Material shown:
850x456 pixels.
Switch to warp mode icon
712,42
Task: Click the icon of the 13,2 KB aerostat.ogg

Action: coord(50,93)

Your objective: Could you output exactly the lines from the one containing "Switch to warp mode icon" to the end of the entries above, both included, and no others?

Written solution:
Switch to warp mode icon
712,42
Task: Click the icon of the 13,2 KB aerostat.ogg

Action: coord(50,93)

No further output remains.